BEGIN DOCUMENT TEXT

# Whats the rotor temp when glowing?



## Banditt007 (Oct 23, 2002)

Let me just say, i know glowing orange is a very vague description, but what is about the temperature that would make your standard cast iron rotor begin to visably glow at night?


----------



## phatvw (Aug 29, 2001)

*Re: Whats the rotor temp when glowing? (Banditt007)*

I think its about 1200°F or 650°C give or take. It would depend on how polished the rotor surface is though as the radiation constant of Iron has a range. Read up on black body radiation - neat stuff










_Modified by phatvw at 6:07 PM 2-28-2007_


----------



## clarksongli (Nov 4, 2003)

*Re: Whats the rotor temp when glowing? (phatvw)*

agreed, i measured mine just shy of 1400
if they are getting this hot thats usually not the best thing


----------



## collins_tc (Dec 19, 2000)

*Re: Whats the rotor temp when glowing? (Banditt007)*


_Quote, originally posted by *Banditt007* »_Let me just say, i know glowing orange is a very vague description, but what is about the temperature that would make your standard cast iron rotor begin to visably glow at night?

Are you getting yours that hot?
And for those of you who measure your rotor temps at HPDEs, what's the highest teperature you've seen? The two tracks I frequent most, Nelson Ledges and BeaveRun, really are not that hard on brakes. I'll be interested to see my temps at Mid-Ohio this year.


----------



## Banditt007 (Oct 23, 2002)

*Re: Whats the rotor temp when glowing? (collins_tc)*

on my stock brakes on the mkiv gti, i was runnign ferrodo ds2500 up front and redbox in the rear and tyrolsport caliper pin kit. I wanted to see just how much abuse the brakes could take before fading...well myself driving and my buddy riding shotgun, i took the car from 5-80-5mph or 5-100-5mph back to back runs for at least 10 minutes. WE literally had to stop b/c we were going to puke, not only from the violent back to back braking, but that 'hot motor smell' and the brake pad smell. I slowed to about walking speed, hopped out of the car while still rolling....as to not stop the pads on such hot rotors. Well...i didnt even have to get out of the car, since from the drivers seat I could see the pavement glowing 6'+ from the light comming off the glowing rotors... needless to say these things were a nice yellow/orange. The wheels (17" montes) would sizzle water/spit they were so hot. Didn't notice any fade/pedal change at all the entire time...and that was on 1 1/2 y/o factory brake fluid. Needless to say i was rather impressed. Tires were Falken azenis rt-215's, 225/45/17. With that said those tires were allowing serious braking (for street tires)
Was just curious about the temps. I'd reason to say that the rotors were glowing well before i was able to get out of the car and look.


----------



## phatvw (Aug 29, 2001)

END DOCUMENT TEXT

TO DO:
Name every racetrack mentioned in the rotor-temperature thread. Use only the rotor-temperature thread to answer.

BEGIN DATA BELOW

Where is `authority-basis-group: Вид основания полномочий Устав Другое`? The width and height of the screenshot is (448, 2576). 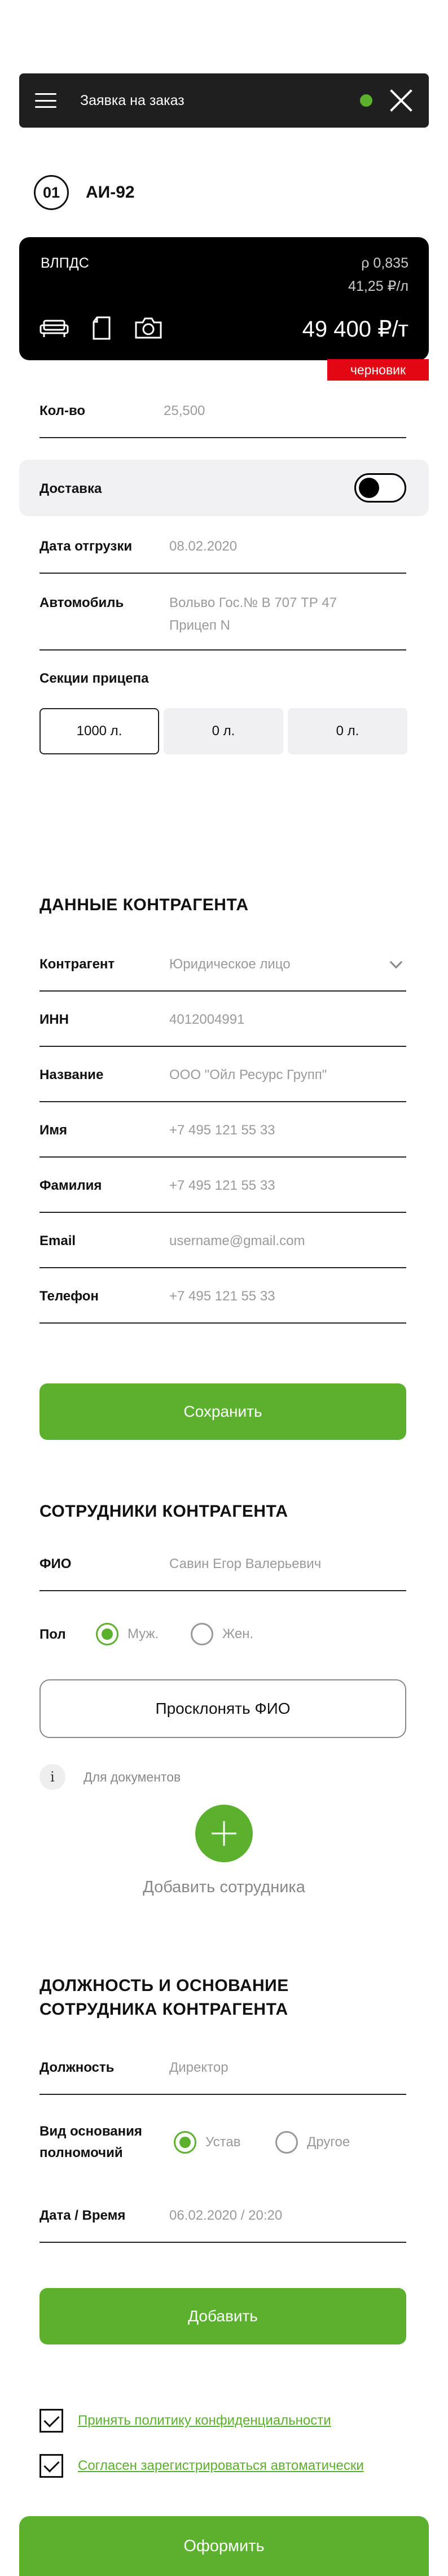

END DATA BELOW

FINISHED EXERCISE:
Nelson Ledges, BeaveRun, Mid-Ohio